| Tareas |
**A)** Transcribe del texto sobre la evangelización el pasaje que empieza en "Sin embargo, la" y sigue hasta "a sí misma?".
**B)** Según el texto sobre la evangelización, ¿qué porcentaje de la población mundial se estimaba cristiano en 2005?
**C)** Prosigue el texto sobre la evangelización a partir de su última oración.

Evangelizar 7.000 millones de hombres con esta pastoral tradicional sería como tratar de meter una tonelada de agua en una botella de medio litro o como tratar de tocar la 5ª sinfonía de Beethoven con un silbato. El volumen es tan masivo que resulta un receptáculo ridículamente desproporcionado. No se puede meter esta humanidad en este modelo pastoral sin dejar fuera a una inmensa mayoría. Trasladado a la situación histórica actual, este modelo de pastoral sacramental tradicional ya no es un formato capaz de hacer frente al desafío de la sociedad globalizada del tercer milenio. Hay que cambiar la pastoral sacramental por una pastoral de comunidades mucho más acorde con el volumen demográfico de esta sociedad global de ciudades sobrepobladas y de gran dinamismo internacional.

Sin embargo, la Iglesia católica es tabla de salvación para todos y cada uno de estos 7.000 millones de hombres. Y no puede dejar de serlo. Pero, ¿cómo cumplir esta misión en una sociedad globalizada incompatible con los modos de vida y los usos sociales preindustriales que han sostenido la tradicional pastoral de sacramentos? "Católico", de hecho, significa etimológicamente "universal": una propuesta para todos y para siempre, sin que nadie, ninguno de estos 7.000 millones de hombres, se quede fuera. ¿Cuál es esta universalidad, esta humanidad universal en el mundo actual, a la que la Iglesia tiene que dirigirse para anunciar el Evangelio y ser fiel a sí misma?

En 2005 se estimaba que el 33% de la población mundial era cristiana. Más de un 21% profesaba el Islam. Un 14% era hinduísta, un 6% budista, y otro tanto practicaba el confucionismo. El sijismo alcanzaba el 0,36% y el judaísmo rondaba el 0,22%. Hasta un 16% se declaraba ateo o agnóstico, humanista secular, masón o deísta. De ese 33% de cristianos menos de la mitad eran católicos, aproximadamente el 15%; el resto eran ortodoxos, anglicanos, luteranos, calvinistas, y otras tradiciones ulteriores (mormones, metodistas, pentecostalistas, adventistas, evangélicos, etc.). De este 15% no llegaba a 1/3 los católicos practicantes, es decir, que cumplieran el precepto dominical. De este 5% cabe preguntase qué porcentaje tiene un compromiso apostólico de evangelizar el mundo, obedecen al Papa en cuestiones de moral o doctrina social de la Iglesia, etc. La respuesta será que los católicos en sentido estricto apenas representan un 1% de la población mundial. Eso es todo, en el mejor de los casos.

| Material proporcionado |
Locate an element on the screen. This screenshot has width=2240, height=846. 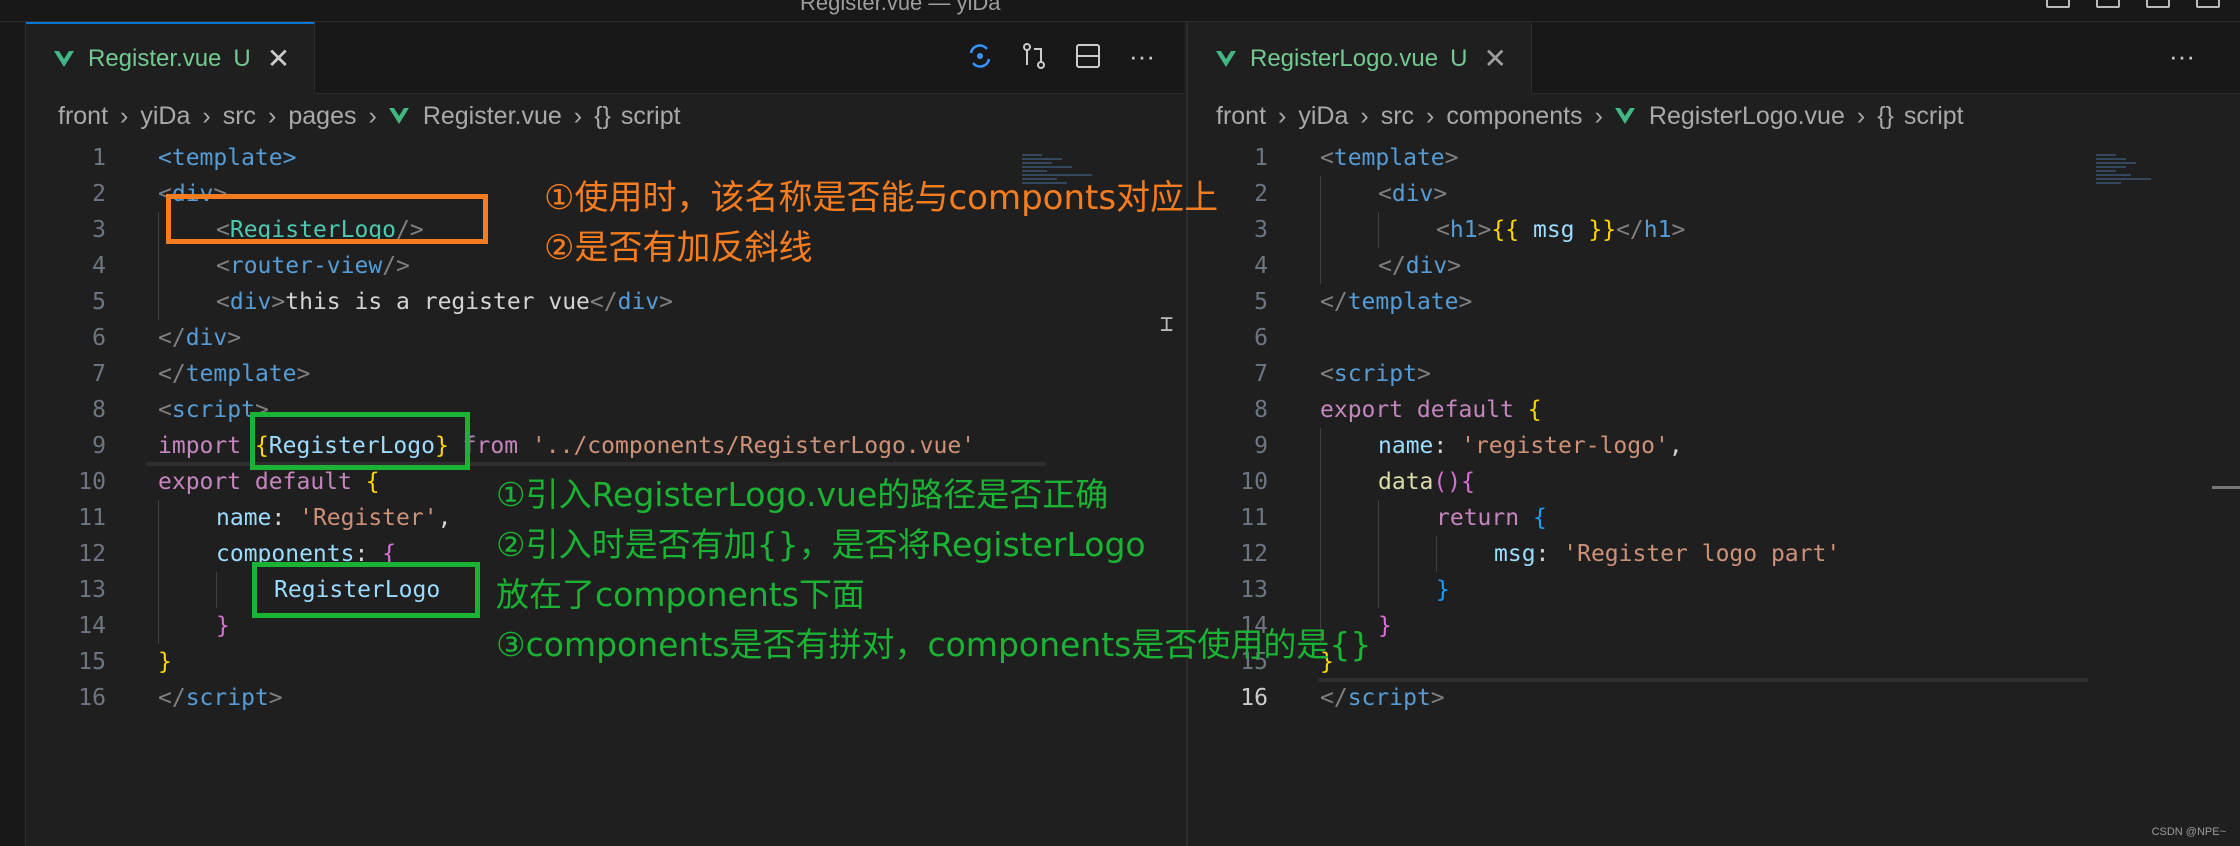
line-number: 12 is located at coordinates (1254, 554).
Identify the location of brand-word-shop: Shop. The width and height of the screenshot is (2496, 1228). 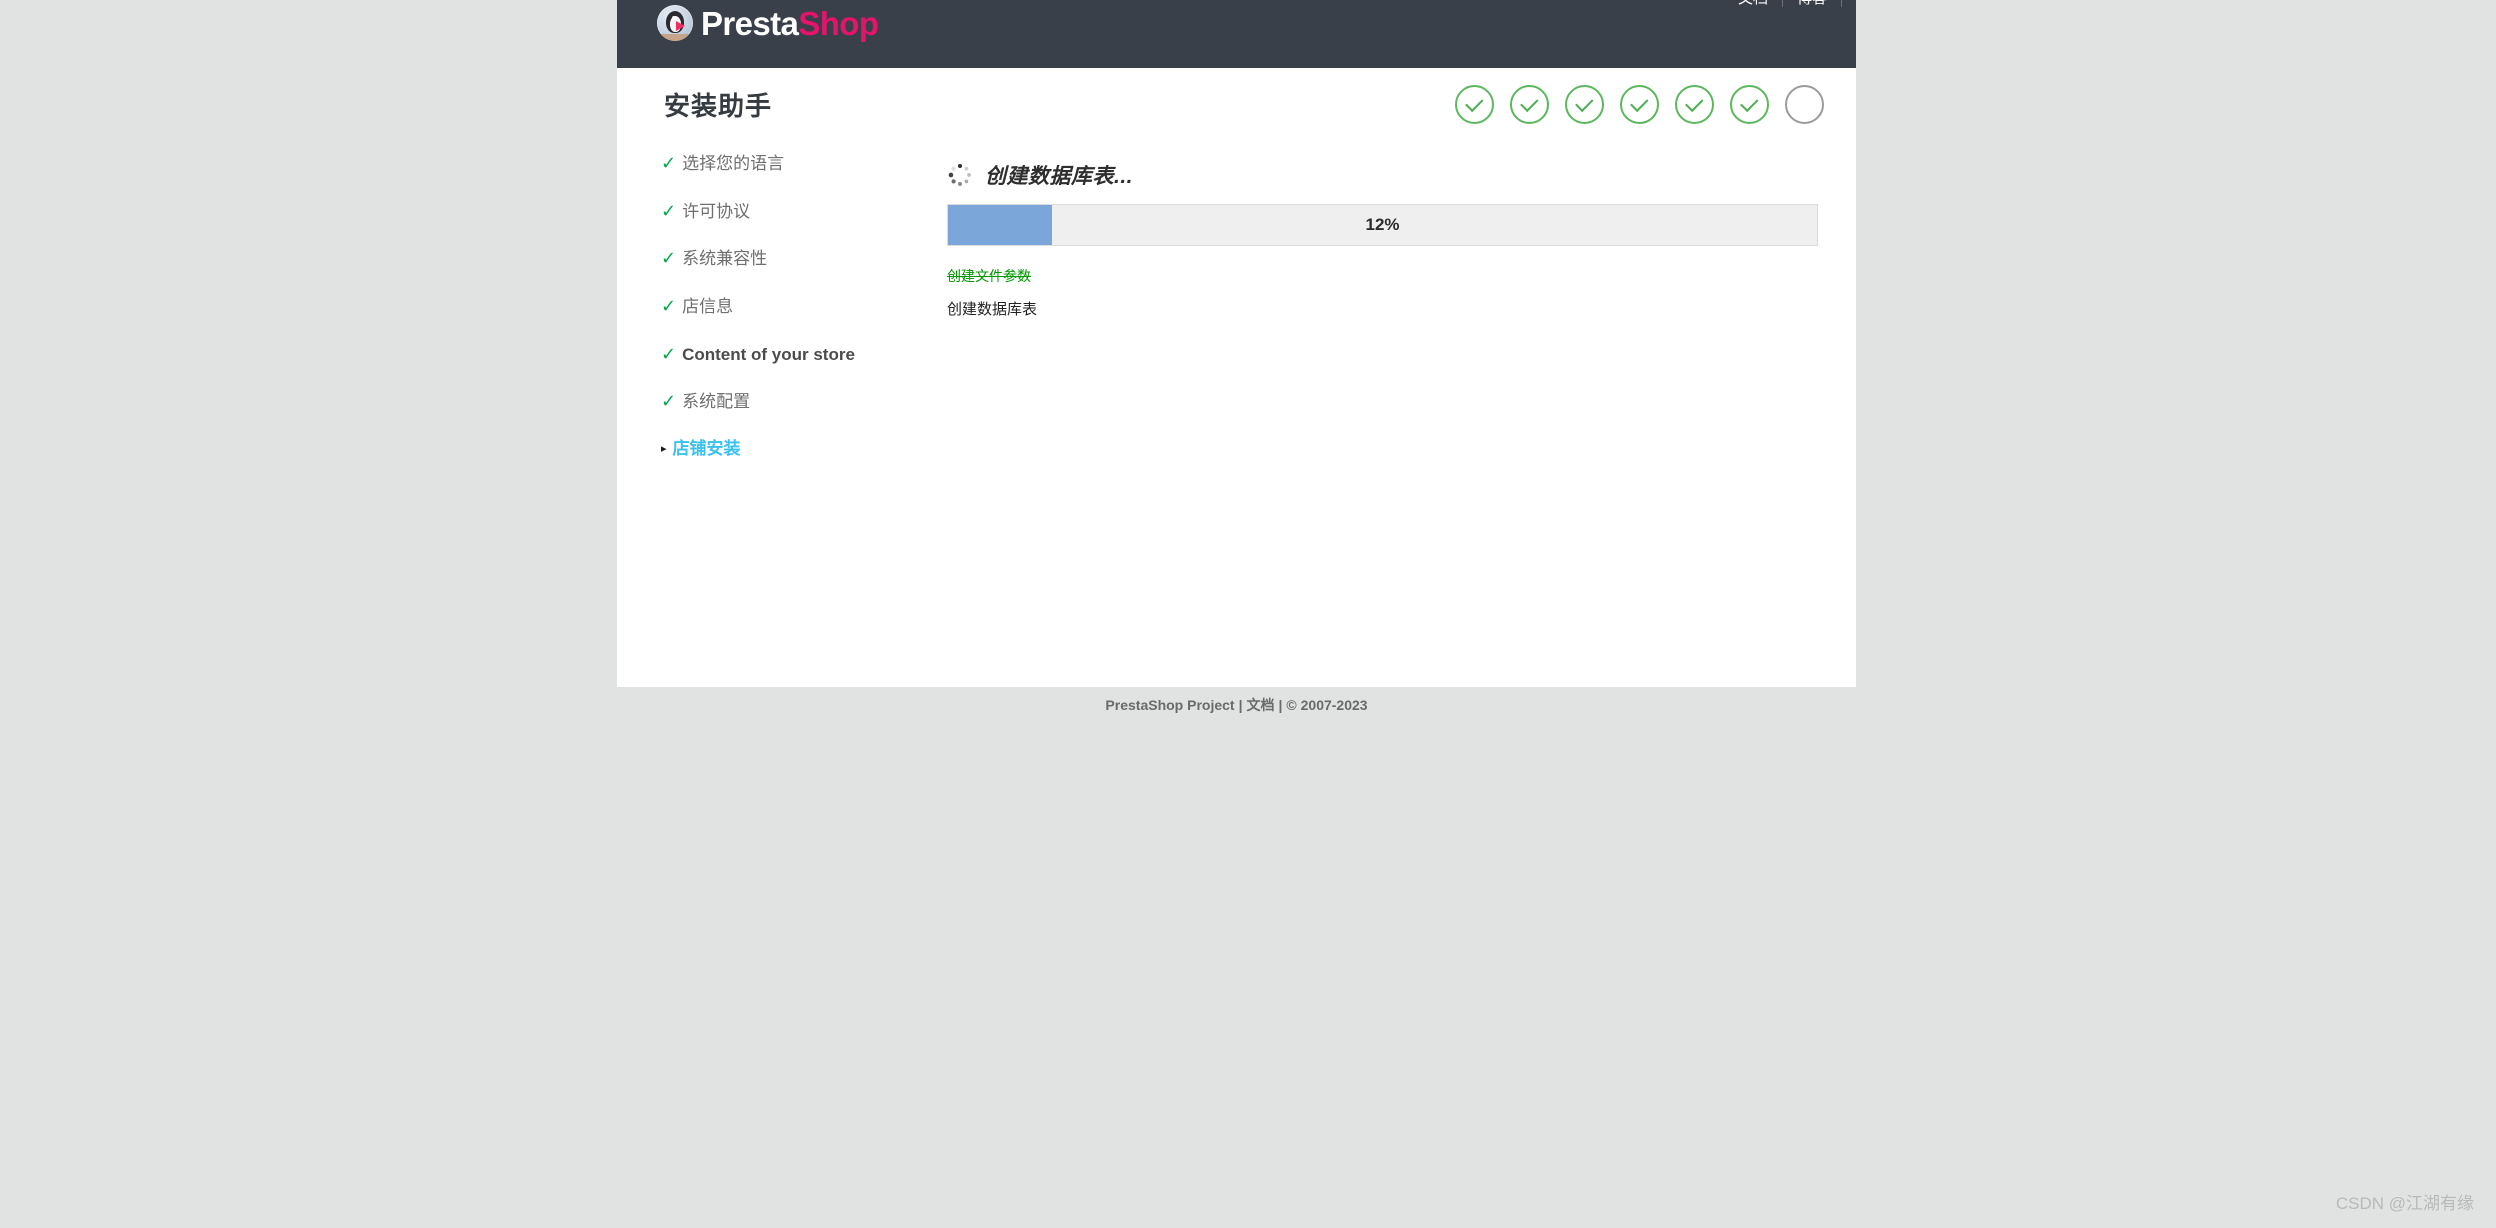
(838, 23).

| Respuestas |
**A)**
Sin embargo, la Iglesia católica es tabla de salvación para todos y cada uno de estos 7.000 millones de hombres. Y no puede dejar de serlo. Pero, ¿cómo cumplir esta misión en una sociedad globalizada incompatible con los modos de vida y los usos sociales preindustriales que han sostenido la tradicional pastoral de sacramentos? "Católico", de hecho, significa etimológicamente "universal": una propuesta para todos y para siempre, sin que nadie, ninguno de estos 7.000 millones de hombres, se quede fuera. ¿Cuál es esta universalidad, esta humanidad universal en el mundo actual, a la que la Iglesia tiene que dirigirse para anunciar el Evangelio y ser fiel a sí misma?

**B)** El 33%.

**C)**
Supongamos que los católicos son apenas un 1,5% de la humanidad. Tampoco hay posibilidad institucional de crear una “neocristiandad” donde tener organizado tal volumen de población, al modo en que durante el Antiguo Régimen el Trono y el Altar tenían organizada de un modo muy estable su sociedad a través de estamentos y grupos sociales muy jerarquizados. En esta sociedad se consolidó la pastoral tradicional de sacramentos, vinculada a la religiosidad contrareformista, tridentina y barroca, que va a caracterizar la sociedad católica desde los siglos XV al XIX.

Esta sociedad se distribuía por niveles sociales muy diferenciados, en los que era imposible pasar de un nivel social a otro, aunque todos estuvieran conectados por vínculos muy estrechos de honor, de lealtad y ayuda mutua. Era una sociedad mayoritariamente analfabeta, con movilidad social y geográfica nula, semiurbana y predominantemente rural. Uno podía nacer y morir sin haber salido del pueblo. La economía daba gran valor al trabajo, la austeridad y el ahorro familiar; el consumismo no existía. Uno ocupaba un lugar muy definido en una sociedad muy estrecha (familia, parroquia, cofradía, gremio, pueblo, región, país) y los deberes y competencias estaban rígidamente asignados por normas, rituales y papeles sociales muy estrictos. Los privilegios ocupaban en ella su lugar y su circunstancia. Cada individuo, quisiéralo o no, estaba condicionado por el nacimiento en su forma de vida, en el trato y amistades, en los vínculos de mando o de obediencia, en la consideración social y en mil y un detalles de protocolo y atenciones.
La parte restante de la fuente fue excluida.